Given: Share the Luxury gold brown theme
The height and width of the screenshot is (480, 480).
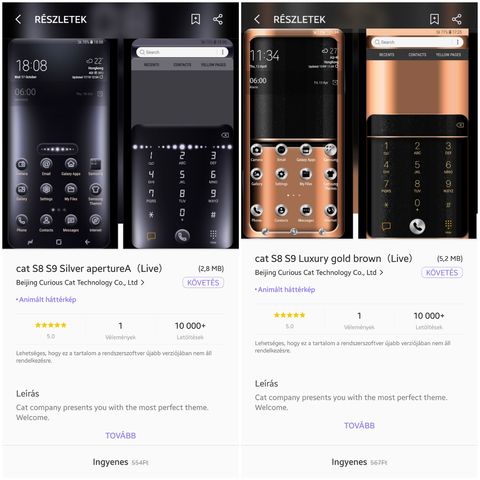Looking at the screenshot, I should 457,19.
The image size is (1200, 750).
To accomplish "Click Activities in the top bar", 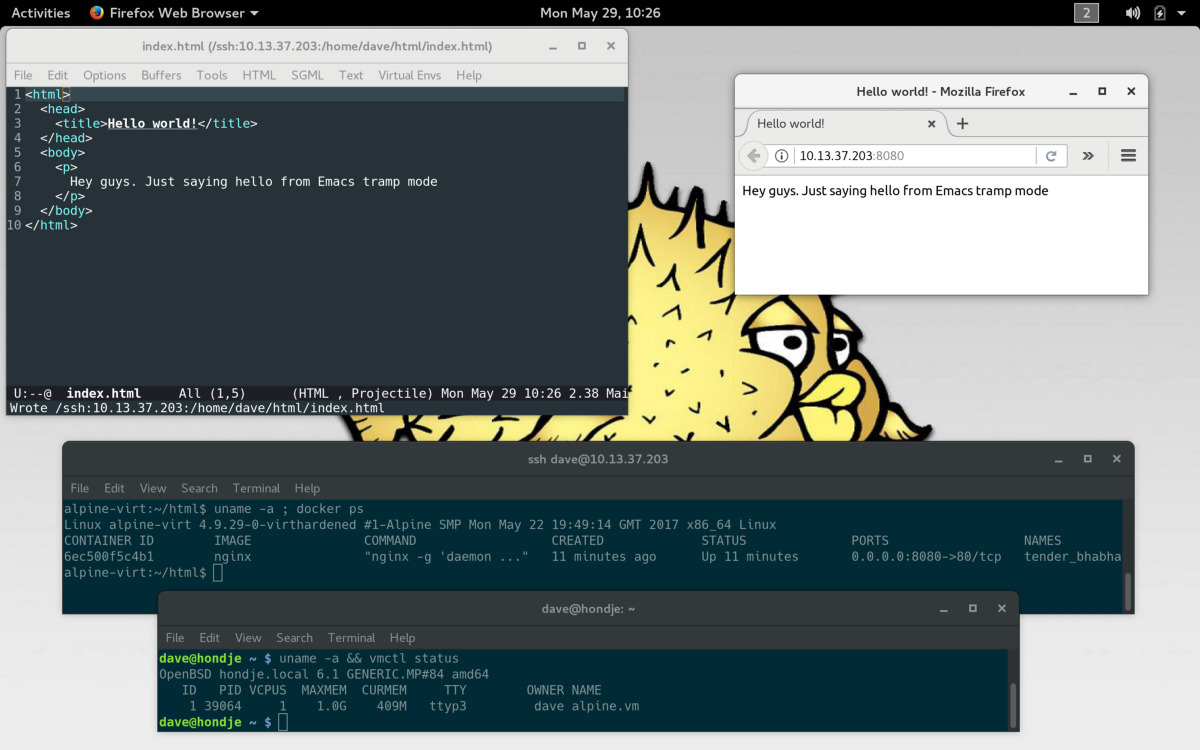I will [41, 13].
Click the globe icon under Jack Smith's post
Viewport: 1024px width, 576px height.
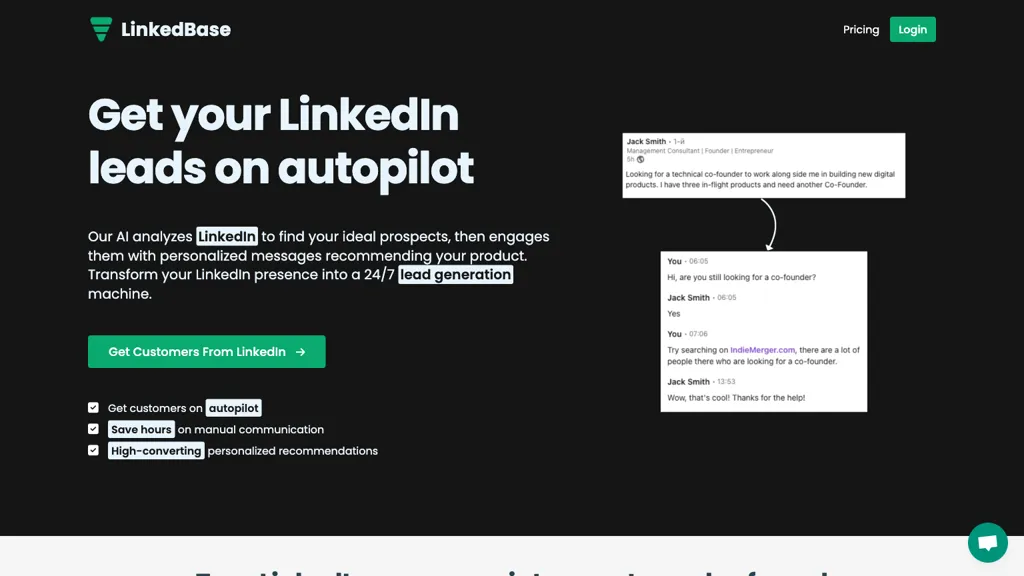pyautogui.click(x=641, y=159)
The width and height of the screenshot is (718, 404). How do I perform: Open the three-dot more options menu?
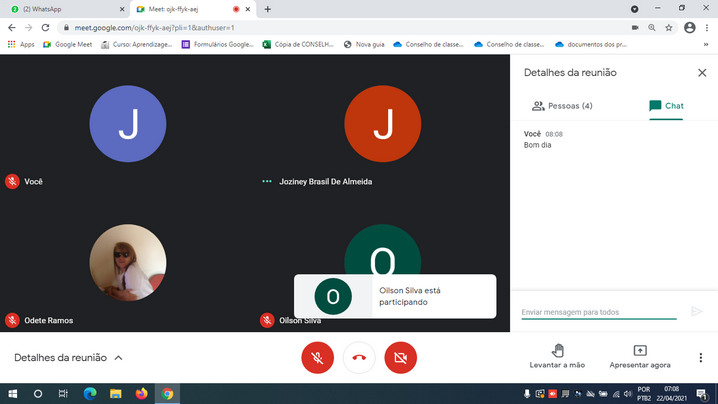700,358
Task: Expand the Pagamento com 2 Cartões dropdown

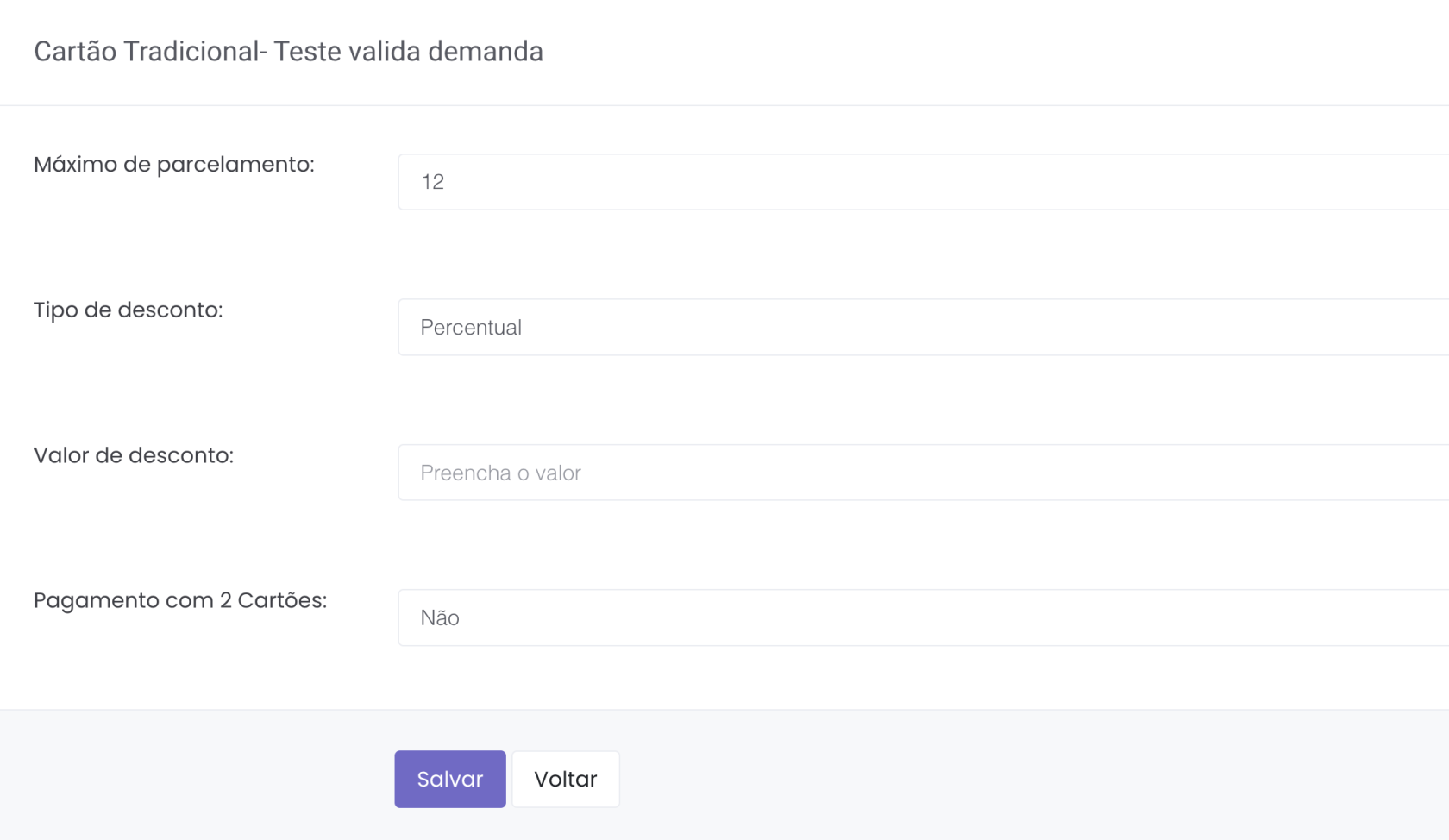Action: 923,618
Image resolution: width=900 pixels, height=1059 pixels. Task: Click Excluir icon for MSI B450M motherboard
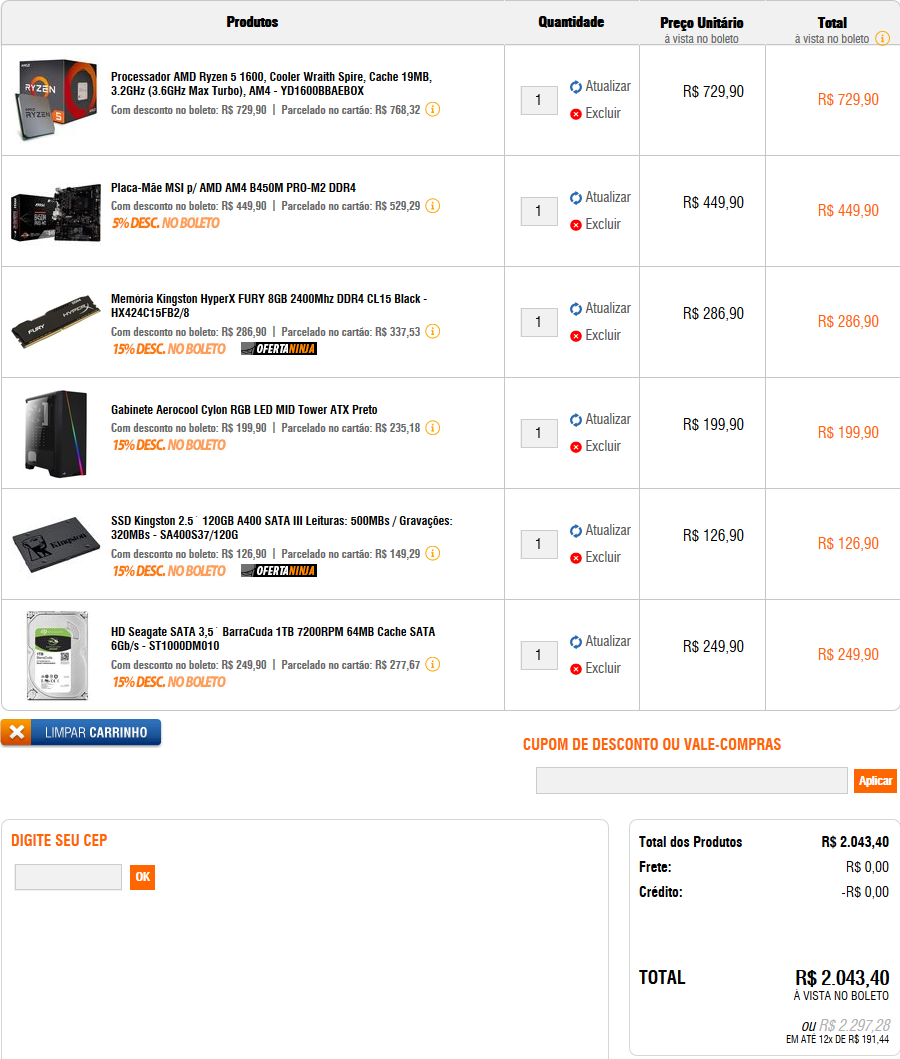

* Required action *
Your copy should hold exactly the lines from the one that contains "Task: Expand the" through the final line of the data, both ends included, and no pictures.

* Response *
Task: Expand the Pagamento com 2 Cartões dropdown

Action: 923,618
Image resolution: width=900 pixels, height=1059 pixels. Task: Click Excluir icon for MSI B450M motherboard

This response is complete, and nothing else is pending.